Code will tell you what size ground wires need to be, the logic is the ground needs to be big enough to carry enough current for a short time to trip a breaker so the fault is isolated. You're carrying 48A at 240v, normally 10ga ground is adequate for 50A and you'd use 8ga wire. But since you have to upsize the load carriers for voltage drop,code says you have to upgrade ground proportionately. Not sure if that means by cross sectional area or what, but I think 6ga is more than adequate. If you want a definitive answer, I'd go on an electricians forum and ask the question.
 

SteinVT

New Member
According to the link provided by newbostonconst 8 gauge Cu is suggested for #2 and higher. Works for me. MarkSolar thanks for the explanation. Helps me understand.

Thanks guys. You just saved me a couple hundred dollars. - Mark
 

12kw_2021

New Member
SteinVT

I am doing a very similar ground mount install of 30 405W Trina panels with Enphase micro inverters. I plan on using a outdoor rated fuse box to combine the 310 panel strings, and the calculations say I need 3 20amp breakers one for each string. The homerun will be around 200 feet and I will be using 2 AWG copper and a 4 AWG copper ground that meet spec.

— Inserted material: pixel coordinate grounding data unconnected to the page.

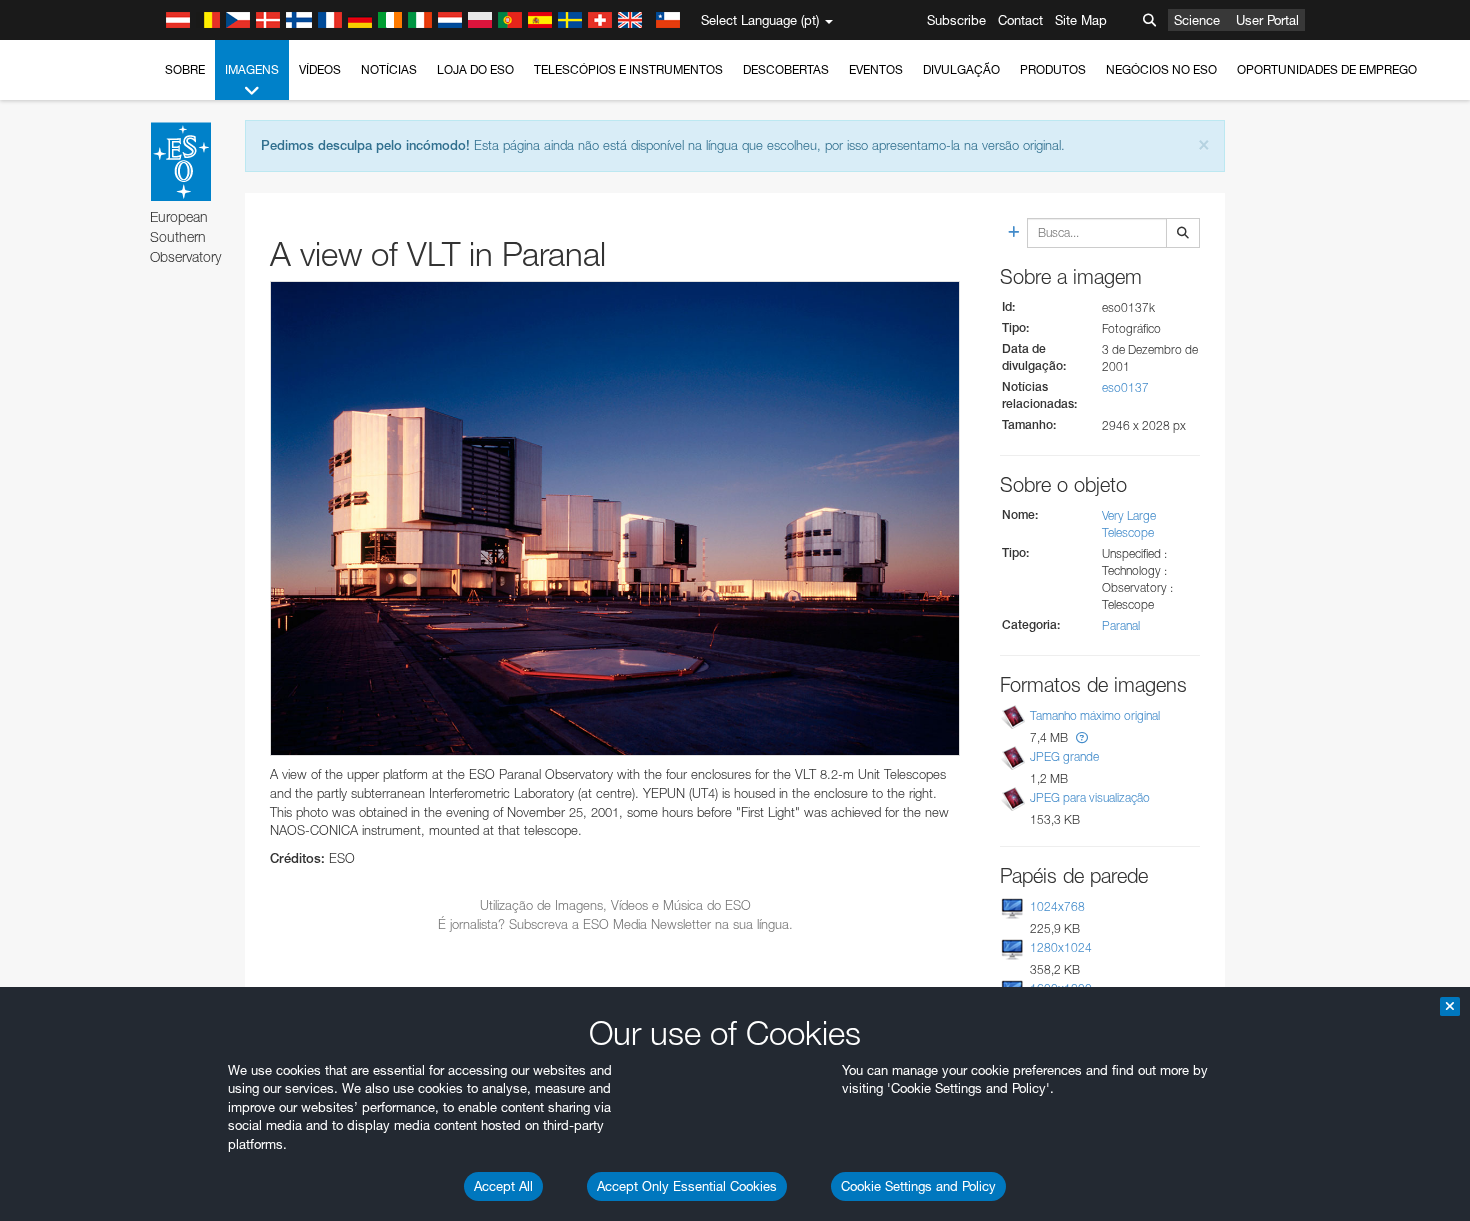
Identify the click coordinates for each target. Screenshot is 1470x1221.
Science (1197, 20)
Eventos (876, 69)
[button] (1082, 737)
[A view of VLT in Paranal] (615, 519)
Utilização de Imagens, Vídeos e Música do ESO (615, 905)
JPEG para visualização (1090, 797)
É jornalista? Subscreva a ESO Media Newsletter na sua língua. (615, 924)
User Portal (1267, 20)
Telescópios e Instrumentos (628, 69)
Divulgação (961, 69)
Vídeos (320, 69)
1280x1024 (1061, 947)
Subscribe (956, 20)
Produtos (1053, 69)
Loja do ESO (475, 69)
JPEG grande (1064, 756)
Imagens (252, 69)
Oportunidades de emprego (1327, 69)
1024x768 (1057, 906)
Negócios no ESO (1161, 69)
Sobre (185, 69)
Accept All (503, 1186)
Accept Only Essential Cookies (687, 1186)
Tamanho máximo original (1095, 715)
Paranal (1121, 625)
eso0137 (1125, 387)
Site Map (1081, 20)
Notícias (389, 69)
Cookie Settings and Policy (918, 1186)
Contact (1020, 20)
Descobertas (786, 69)
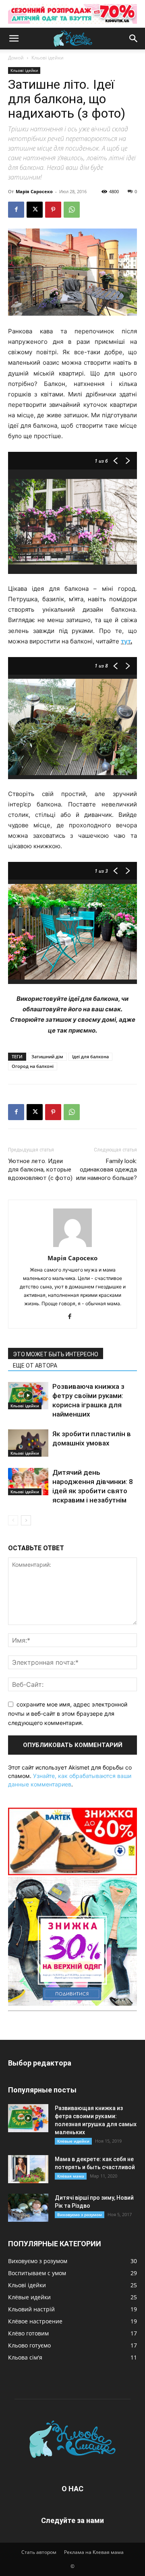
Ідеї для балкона (90, 1056)
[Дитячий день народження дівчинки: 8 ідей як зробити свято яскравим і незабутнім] (28, 1482)
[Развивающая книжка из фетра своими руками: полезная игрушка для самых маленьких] (28, 2118)
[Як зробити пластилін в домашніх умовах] (28, 1443)
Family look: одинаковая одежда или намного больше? (106, 1169)
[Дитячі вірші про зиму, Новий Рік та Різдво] (28, 2208)
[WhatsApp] (72, 210)
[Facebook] (16, 210)
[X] (35, 210)
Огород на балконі (33, 1066)
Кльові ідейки (47, 57)
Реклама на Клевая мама (94, 2552)
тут (125, 641)
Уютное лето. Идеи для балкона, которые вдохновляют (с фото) (40, 1169)
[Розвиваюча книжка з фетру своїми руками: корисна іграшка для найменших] (28, 1396)
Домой (16, 57)
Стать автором (38, 2552)
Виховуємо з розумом (79, 2214)
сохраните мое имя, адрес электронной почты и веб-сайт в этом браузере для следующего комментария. (67, 1713)
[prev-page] (13, 1520)
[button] (14, 38)
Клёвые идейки (73, 2141)
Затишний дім (47, 1056)
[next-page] (26, 1520)
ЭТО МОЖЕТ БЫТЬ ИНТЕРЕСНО (55, 1354)
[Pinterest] (53, 210)
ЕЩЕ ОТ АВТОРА (35, 1365)
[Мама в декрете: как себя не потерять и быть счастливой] (28, 2169)
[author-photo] (72, 1246)
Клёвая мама (70, 2176)
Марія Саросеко (34, 191)
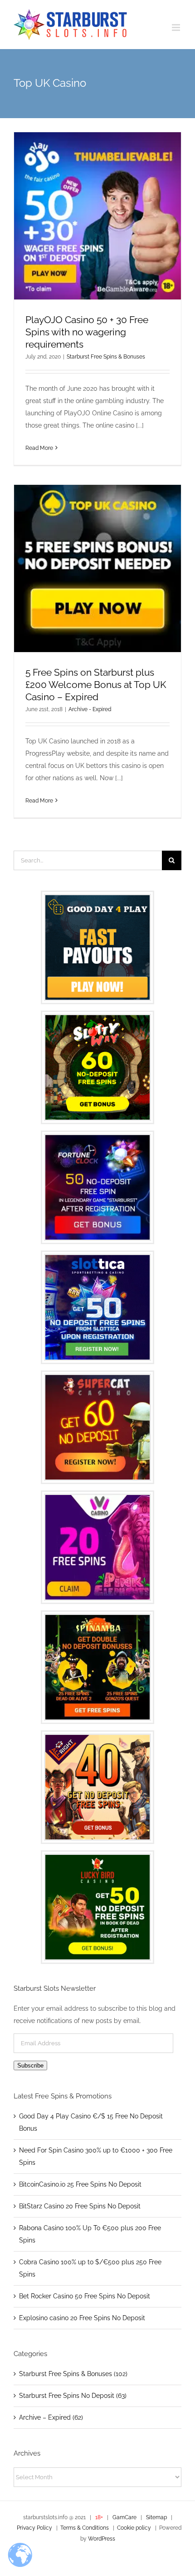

My question is have you confirmed that a single ground point on the array, with a ground wire into the combiner box meets your local code? I understand that this ground will then be continued into the home run 200 foot feed, and ultimately grounded in the home feed panel.

My local inspector is a PIA, and I want to avoid going round in circles with the guy over ground mount grounding attachments.

Thanks in advance.
 

newbostonconst

Solar Addict
I grounded the panel frames on their own ground rod....I didn't want to chance a lightening strike going through my house wiring if at all possible. This added the little cost of a ground rod.

I put a second ground rod at the breaker panel per code. @12kw_2021 mine is wired very similar to what you describe.
 

12kw_2021

New Member
Ok.. thanks for the quick reply, last question with the price of copper wire what size wires did you install for the long home run? When I run simulations I get the following:

1 AWG 200 foot run 1.65% AC Loss
2 AWG 200 foot run 1.98% AC loss
4 AWG 200 foot run 2.98% AC loss

Current guesstimate plan is to go with 2AWG at around $2.00 per foot and 4AWG for the single ground wire.

Will the code inspector care if I use less expensive wire, as long as it meets the current carry spec for the distance.

For the ground wire to your ground mount located ground rod, how many attachment points did you use on the array, one, or many?